Helping Clients With Their Energy and Environmental Needs


OH: Recent Decision - Strahler v. Alliance Petroleum Corp.

By Ilya Batikov

A recent decision from the Common Pleas Court of Washington County, Strahler v. Alliance Petroleum Corp. (Oct. 17, 2014), addresses two interesting issues concerning oil and gas leases.

In Strahler, the defendant-lessees were the current owners of two oil and gas leases covering the same 400 acre parcel. The first lease was executed in 1978 for a primary term of one year. The second lease was executed in 1984 for a primary term of three years.  Production on the property commenced during the primary term of the 1978 lease and continued to the present.

One of the issues before the court was whether the 1984 lease was a top lease, or alternatively, a novation that extinguished the 1978 lease. The court found that the 1984 lease did not satisfy the requirements of a novation. Instead, the court found that the 1984 lease was a top lease. A top lease, the court held, “exists at its inception as a mere hope or expectancy in the extinction of existing superior leasehold rights, which extinction will confer upon the top lease owner the essence of a mineral lease, i.e., the right to explore for and produce minerals.”
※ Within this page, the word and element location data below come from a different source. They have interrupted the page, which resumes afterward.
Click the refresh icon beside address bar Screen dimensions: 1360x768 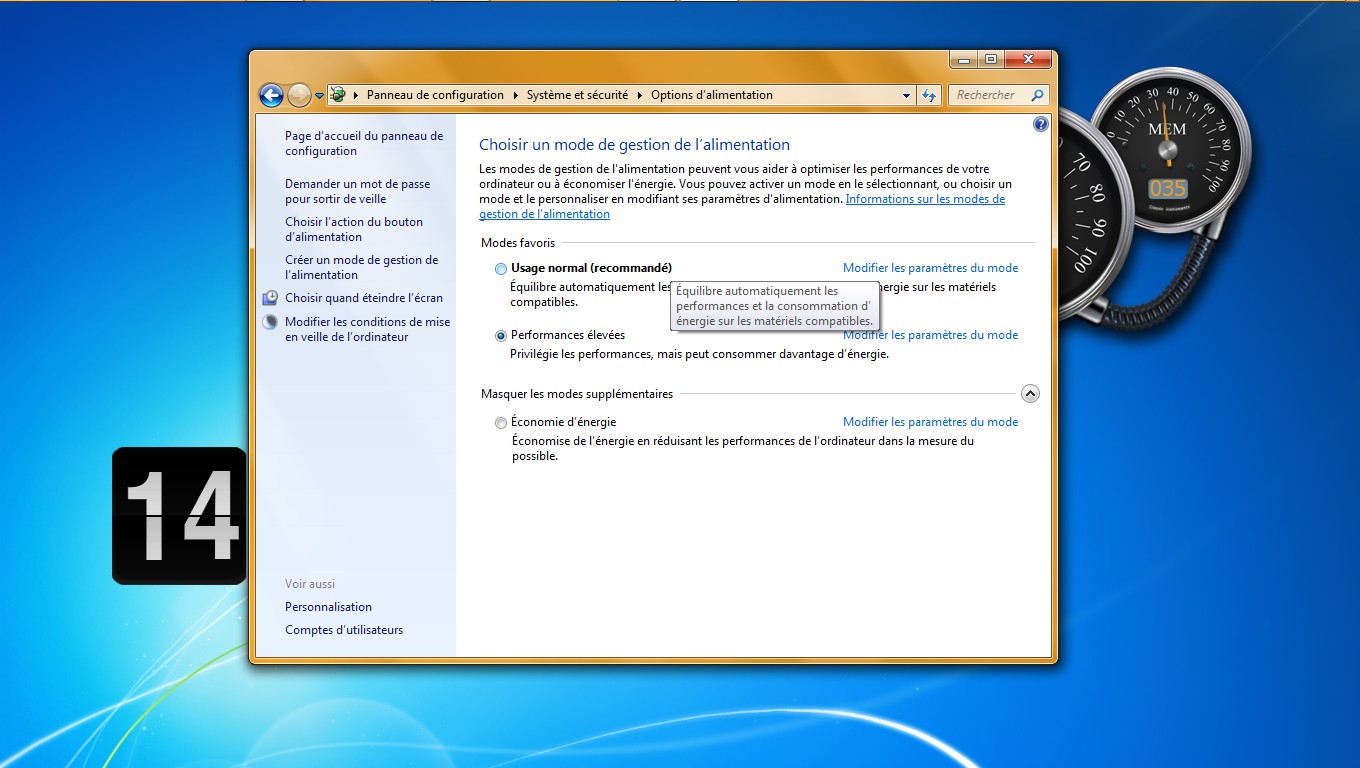pyautogui.click(x=929, y=95)

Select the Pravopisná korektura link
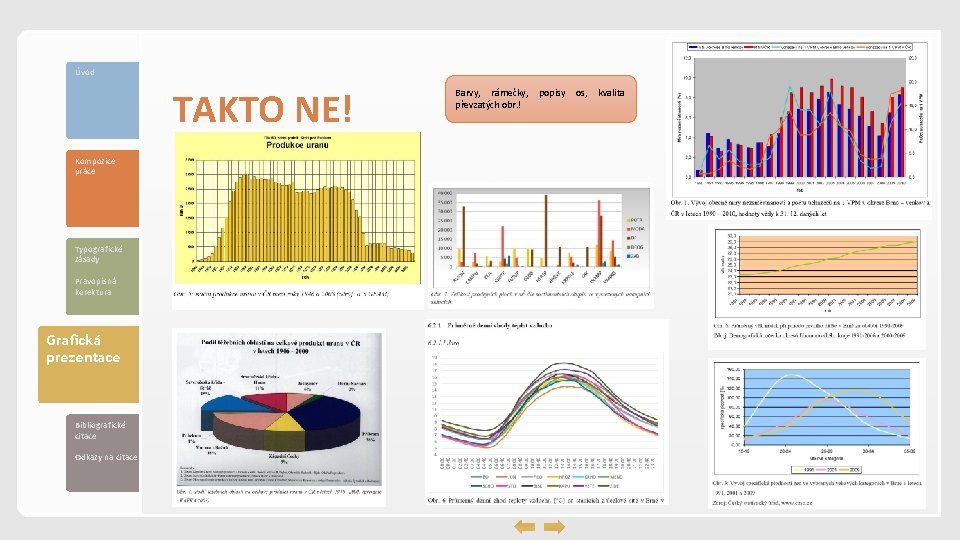click(96, 287)
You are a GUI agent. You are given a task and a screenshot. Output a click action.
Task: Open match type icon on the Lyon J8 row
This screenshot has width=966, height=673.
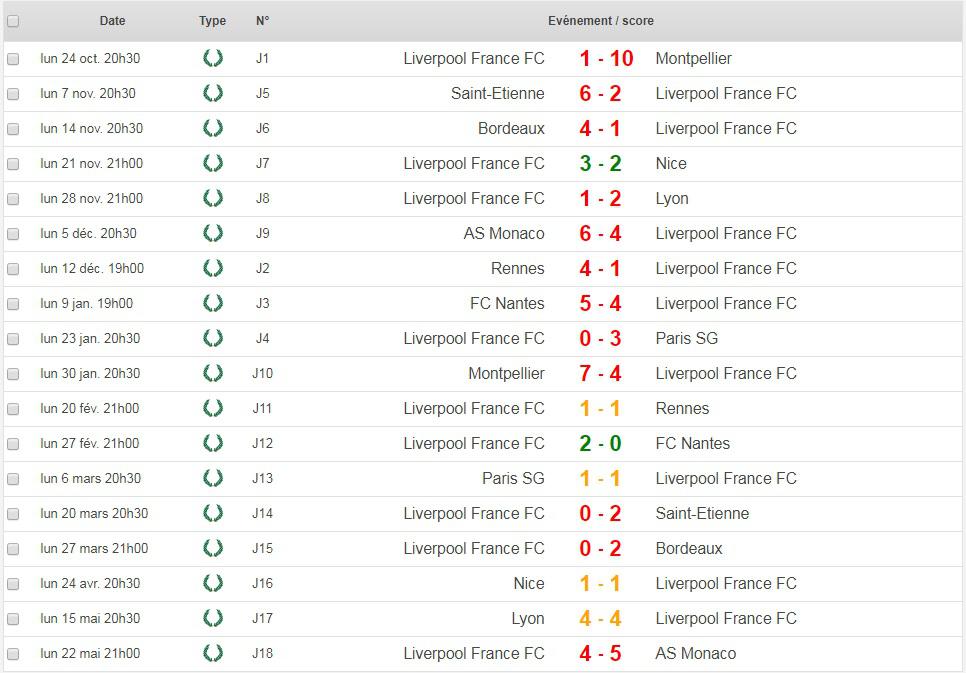point(212,198)
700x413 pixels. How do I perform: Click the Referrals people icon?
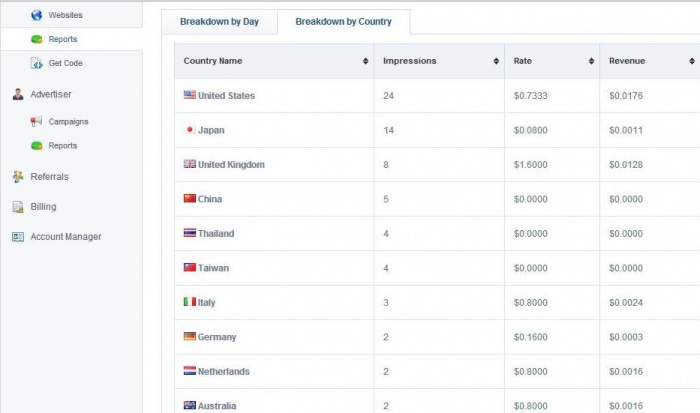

The court also considered whether the producing well on the property held the entire acreage covered by the 1978 lease (400 acres) or only the 40 acre drilling unit set forth in the ODNR well permit. The court reasoned that the State of Ohio was not a party to the lease and that the language of the lease, not the permit, was determinative. The court found that the lease language contemplated that production held the entire 400 acres.